WORK INSTRUCTIONS: Up to and including the line with "обжалване на ТЕЛК (713, 469)", restate the records below word for word, beginning with their first line.

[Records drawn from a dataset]
###

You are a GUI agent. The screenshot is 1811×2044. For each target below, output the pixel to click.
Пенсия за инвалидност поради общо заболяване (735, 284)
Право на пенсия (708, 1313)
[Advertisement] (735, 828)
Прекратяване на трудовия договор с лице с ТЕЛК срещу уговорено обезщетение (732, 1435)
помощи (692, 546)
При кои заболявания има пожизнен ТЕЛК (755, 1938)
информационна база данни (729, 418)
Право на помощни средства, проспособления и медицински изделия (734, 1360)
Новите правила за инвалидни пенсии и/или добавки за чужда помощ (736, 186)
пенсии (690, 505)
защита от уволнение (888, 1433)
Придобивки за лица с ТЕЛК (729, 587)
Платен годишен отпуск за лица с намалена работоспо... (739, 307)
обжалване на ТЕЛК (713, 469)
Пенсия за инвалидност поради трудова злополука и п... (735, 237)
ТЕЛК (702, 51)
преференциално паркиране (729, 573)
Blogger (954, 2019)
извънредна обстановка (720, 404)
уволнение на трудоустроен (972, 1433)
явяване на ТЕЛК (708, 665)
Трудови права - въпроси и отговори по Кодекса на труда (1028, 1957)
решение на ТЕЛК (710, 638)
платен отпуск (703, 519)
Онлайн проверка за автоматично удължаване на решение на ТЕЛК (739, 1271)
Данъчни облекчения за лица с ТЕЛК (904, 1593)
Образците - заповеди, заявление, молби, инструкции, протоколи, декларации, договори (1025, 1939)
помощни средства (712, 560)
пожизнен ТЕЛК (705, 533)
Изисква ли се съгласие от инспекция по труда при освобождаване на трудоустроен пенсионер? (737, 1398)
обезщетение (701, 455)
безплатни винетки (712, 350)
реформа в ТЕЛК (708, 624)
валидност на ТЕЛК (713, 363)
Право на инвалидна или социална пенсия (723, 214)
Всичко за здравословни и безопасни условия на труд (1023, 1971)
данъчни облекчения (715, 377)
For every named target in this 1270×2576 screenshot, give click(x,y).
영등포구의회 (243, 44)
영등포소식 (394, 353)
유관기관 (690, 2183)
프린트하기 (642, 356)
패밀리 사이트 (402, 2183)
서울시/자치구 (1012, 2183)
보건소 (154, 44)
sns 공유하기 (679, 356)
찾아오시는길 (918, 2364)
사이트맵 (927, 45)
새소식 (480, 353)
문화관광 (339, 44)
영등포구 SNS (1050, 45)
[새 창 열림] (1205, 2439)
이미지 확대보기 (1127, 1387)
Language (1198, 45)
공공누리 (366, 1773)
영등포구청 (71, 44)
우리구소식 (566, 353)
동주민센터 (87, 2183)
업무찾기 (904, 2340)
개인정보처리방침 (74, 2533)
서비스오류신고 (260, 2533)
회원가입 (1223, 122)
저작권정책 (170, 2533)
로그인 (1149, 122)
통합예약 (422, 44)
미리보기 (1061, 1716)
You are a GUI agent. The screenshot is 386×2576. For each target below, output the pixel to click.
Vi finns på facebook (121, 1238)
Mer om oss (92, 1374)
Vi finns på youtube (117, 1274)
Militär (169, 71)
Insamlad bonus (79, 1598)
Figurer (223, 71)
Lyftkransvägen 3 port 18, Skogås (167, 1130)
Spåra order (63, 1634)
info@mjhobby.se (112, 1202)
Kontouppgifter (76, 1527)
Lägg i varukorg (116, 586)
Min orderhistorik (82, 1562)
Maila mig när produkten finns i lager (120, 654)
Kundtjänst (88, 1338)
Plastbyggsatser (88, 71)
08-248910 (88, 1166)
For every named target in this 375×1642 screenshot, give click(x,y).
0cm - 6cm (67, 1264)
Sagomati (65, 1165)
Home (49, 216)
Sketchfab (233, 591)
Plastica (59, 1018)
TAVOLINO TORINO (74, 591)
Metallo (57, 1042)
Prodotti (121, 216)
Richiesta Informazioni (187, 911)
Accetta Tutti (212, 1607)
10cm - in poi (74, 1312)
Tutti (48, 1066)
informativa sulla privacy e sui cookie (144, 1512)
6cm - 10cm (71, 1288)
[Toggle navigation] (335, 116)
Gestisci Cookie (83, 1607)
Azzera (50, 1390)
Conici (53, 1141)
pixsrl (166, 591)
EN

###

RESPONSE:
You are a GUI agent. The screenshot is 1811×2044. For each target below, output the pixel to click.
Пенсия за инвалидност поради общо заболяване (735, 284)
Право на пенсия (708, 1313)
[Advertisement] (735, 828)
Прекратяване на трудовия договор с лице с ТЕЛК срещу уговорено обезщетение (732, 1435)
помощи (692, 546)
При кои заболявания има пожизнен ТЕЛК (755, 1938)
информационна база данни (729, 418)
Право на помощни средства, проспособления и медицински изделия (734, 1360)
Новите правила за инвалидни пенсии и/или добавки за чужда помощ (736, 186)
пенсии (690, 505)
защита от уволнение (888, 1433)
Придобивки за лица с ТЕЛК (729, 587)
Платен годишен отпуск за лица с намалена работоспо... (739, 307)
обжалване на ТЕЛК (713, 469)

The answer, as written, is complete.